The following opinion piece by Virginia Transportation Secretary and former CBDA President Aubrey Layne was featured in the Sunday, August 23 edition of the Virginian Pilot:

The debate over extending light rail into Virginia Beach tends to be oversimplified: cars versus transit.

As a long-term resident of Virginia Beach, I look at this issue in the context of the region's overall transportation plan. Light rail is part of a connected community that is easy to get around, enhancing a growing and diverse citizenry in Virginia's largest city.

An expansion of The Tide from Norfolk to Virginia Beach is for all of us, whether we're old or young.

Hampton Roads is expected to grow significantly over the next 25 years. Baby Boomers tend to retire from career jobs, but many of us - me included - continue to work in some capacity.

We live longer than our parents, and we depend on all kinds of ways to get around. While Boomers tend to reinvent ourselves in place, our children are flocking to communities they want to live in. Unlike the days when a job determined your destination, increasingly the destination comes first.

A viable transportation system linking highways to railways to bikeways and pathways connects a community, making it a desirable destination for people, businesses, jobs and life.

Let's focus for a moment on the up-and-coming workforce - the millennial generation, Americans born from about 1980 until the early 2000s.

It's no secret that the success of a community can be traced back to the kind of workforce it attracts. Facts show that millennials are the most educated and technologically savvy generation. Studies show nearly 70 percent of millennials use more than one mode of transportation several times per week.

Want more evidence? The majority of American teens now delay getting a driver's license. Since 1995, there has been a 47 percent decline in the number of licensed 16-year-olds in Virginia.

Studies also indicate that 86 percent of millennials say it is important that their city offer quality public transportation. By 2025, millennials will constitute 45 percent of the U.S. workforce.

Multi-modal transportation is not a new idea. The state, the Hampton Roads region and the city of Virginia Beach have recognized the need for transit in long-range plans. This need has been debated, documented, researched, studied and planned. It is time for transit to be funded.

The Hampton Roads Regional Transit Vision Plan - 2025 and beyond - imagines what may be possible for the region's transit services. It envisions a regional rapid transit network that connects employment and population centers. It imagines thoughtful and coordinated land-use planning combined with appropriate transit to improve mobility.

In other words, the extension of The Tide to Virginia Beach is not some harebrained notion conjured by people looking to spend some money.

As a member of the Envision Virginia Beach 2040 Commission, I know firsthand that light rail is important to connect the city's strategic growth areas.

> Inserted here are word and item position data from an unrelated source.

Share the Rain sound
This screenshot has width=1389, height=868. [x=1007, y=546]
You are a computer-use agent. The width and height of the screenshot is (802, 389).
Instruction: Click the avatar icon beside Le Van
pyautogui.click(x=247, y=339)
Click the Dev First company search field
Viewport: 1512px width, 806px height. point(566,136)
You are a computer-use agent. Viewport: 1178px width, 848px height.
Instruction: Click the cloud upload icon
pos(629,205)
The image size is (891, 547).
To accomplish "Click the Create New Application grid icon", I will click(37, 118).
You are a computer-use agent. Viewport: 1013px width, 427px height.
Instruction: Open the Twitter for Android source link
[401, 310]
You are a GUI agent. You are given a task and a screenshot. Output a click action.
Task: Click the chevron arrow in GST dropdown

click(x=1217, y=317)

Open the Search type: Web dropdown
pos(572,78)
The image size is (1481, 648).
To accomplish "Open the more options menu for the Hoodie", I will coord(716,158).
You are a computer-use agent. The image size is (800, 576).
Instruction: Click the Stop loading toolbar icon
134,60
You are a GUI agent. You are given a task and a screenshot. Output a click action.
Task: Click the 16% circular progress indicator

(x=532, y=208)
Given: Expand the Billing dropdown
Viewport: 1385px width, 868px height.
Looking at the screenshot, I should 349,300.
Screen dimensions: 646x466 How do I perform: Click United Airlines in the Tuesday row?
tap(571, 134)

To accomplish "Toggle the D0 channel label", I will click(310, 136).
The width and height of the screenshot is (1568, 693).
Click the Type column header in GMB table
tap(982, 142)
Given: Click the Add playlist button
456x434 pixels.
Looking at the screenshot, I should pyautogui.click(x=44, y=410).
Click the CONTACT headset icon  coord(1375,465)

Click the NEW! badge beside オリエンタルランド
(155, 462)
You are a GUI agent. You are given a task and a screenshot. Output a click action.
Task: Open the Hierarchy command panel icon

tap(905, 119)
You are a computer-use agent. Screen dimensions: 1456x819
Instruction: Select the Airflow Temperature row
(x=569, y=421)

Virginia Beach leaders thought it wise to build on the region's investment in light rail; thankfully, the Commonwealth Transportation Board agreed by allocating $155 million - more than half the cost - for the project.

It would be foolish to leave that money for use by other areas in the state when a referendum in 2012 showed that a significant majority of Virginia Beach voters favor using "all reasonable efforts to support the financing and development of The Tide light rail into Virginia Beach."

The plans for light rail to Town Center need to advance so accurate cost estimates can inform a smart decision.

Business leaders and Gov. Terry McAuliffe recently announced the "GO Virginia" initiative to diversify Virginia's economy.

The governor and I are firm believers in the private sector's ability to create quality jobs and opportunities. That's particularly important for an area like Hampton Roads that depends so heavily on waning federal funding.

An extension of The Tide into Virginia Beach provides another pathway for GO Virginia to make a difference in Hampton Roads. And if you want proof, just look to the current light rail system. In the few years since light rail's opening, Norfolk has seen the highest number of residential units in 25 years as well as $1 billion of development along The Tide's stretch of 7.4 miles.

If you care about Virginia Beach and its future, if you want the next generation of citizens to reside in a city as great as it is now, then I hope you'll recognize that equipping the region with an efficient transportation system is key to delivering that vision. An extension of The Tide to Town Center is an enormous step in the right direction.

Aubrey Layne is Virginia's secretary of transportation.